After staking its claim to the cloud marketplace, Dell Inc. (NASDAQ: DELL) has turned its attention to thin client computing, with the planned acquisition of Wyse Technology.
The financial terms of the deal were not disclosed. It’s expected Dell will disclose the acquisition price during the second quarter of its fiscal 2013, when the deal is expected to close.
Dell plans to integrate the Wyse cloud client technology portfolio into its own to offer an end-to-end solution package. The deal also comes with 3,000 Wyse channel partners. According to Wyse president and CEO, Tarkan Maner, there is little overlap between Dell’s channel base and Wyse. “I’ve been getting calls, texts and messages from channel partners this morning and they’re excited for the new opportunity because many of them don’t distribute Dell,” Maner said.
Wyse is a leader in a relatively new category of cloud client computing, and earned just over $375 million in revenue last year. It has about 500 employees, of which 150 are in research and development. The Wyse business is also made up of 250 sales specialists, but the majority of its sales are through its channel partners.
Maner and Dell’s channel team will be spending the next few months figuring out the right certification programs for partners.
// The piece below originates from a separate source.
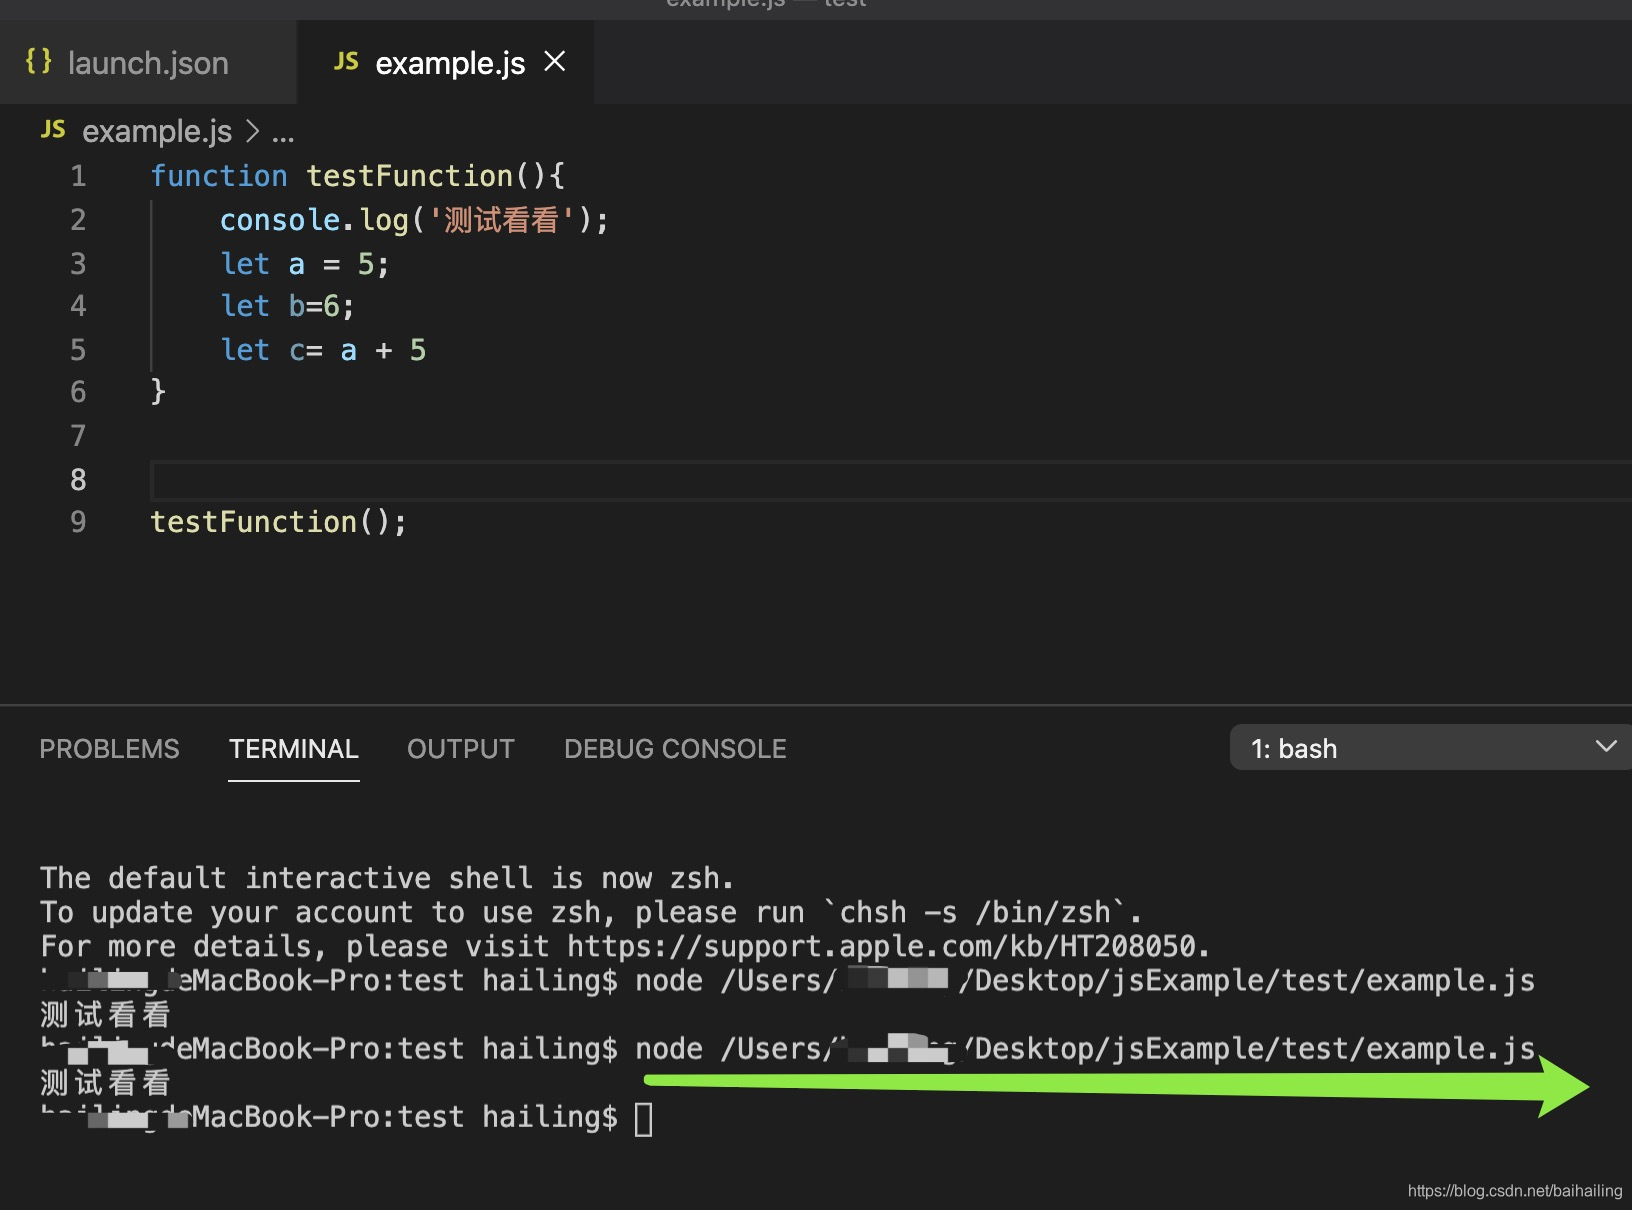Switch to the OUTPUT panel
The width and height of the screenshot is (1632, 1210).
click(460, 748)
Maner said Wyse have its own and Dell’s PartnerDirect program has there. “We’ll go through those discussions to integrate them in the next few months,” he added.
Wyse channel partner Thin Desk Inc. of Toronto was monitoring the news from Dell, and company general manager Tyler Haraldsen said he views the deal as a positive one. He said Thin Desk, which isn’t a Dell partner today, will be looking to work more closely with Dell.
Thin Desk made a strategic decision to offer a competitive solution of HP with Neoware, but Haraldsen welcomes having another option with Dell/Wyse. “As the market matures, its good to have an alternative for HP/Neoware with Dell/Wyse for SMB customers at the desktop level connected to the data centre. As customers move to thin clients as desktops die having a Dell solution and an HP solution — both are top leaders — is a nice option for customers,” Haraldsen said.
Wyse’s current product portfolio includes both thin and so-called zero clients. Recently, Wyse released the ARM-powered T10, a pint-sized virtual machine that includes software from Microsoft, Citrix and VMware.
Jeff Clarke, president of Dell End User Computing, told CDN that Dell has relied on channel partner intellectual property (IP) solutions to address the growing market of thin client computing. With Wyse, Dell will be moving into a more profitable Dell-owned IP solution.
Clarke wouldn’t discuss the margin potential of Wyse technology but did say that for ever dollar spent, there’s five dollars worth of servers, storage and networking services needed to manage the new infrastructure.
“In general Dell-owned IP for end-to-end solutions will yield accretive margins with the ability to sell servers, storage and management services. It gives us an advantage in the cloud client stack. We know have the ability to sell this as an end-to-end solution and as we move forward it will be seen as valuable to customers because of its security and that it can lower the total cost of ownership of many devices,” Clarke said.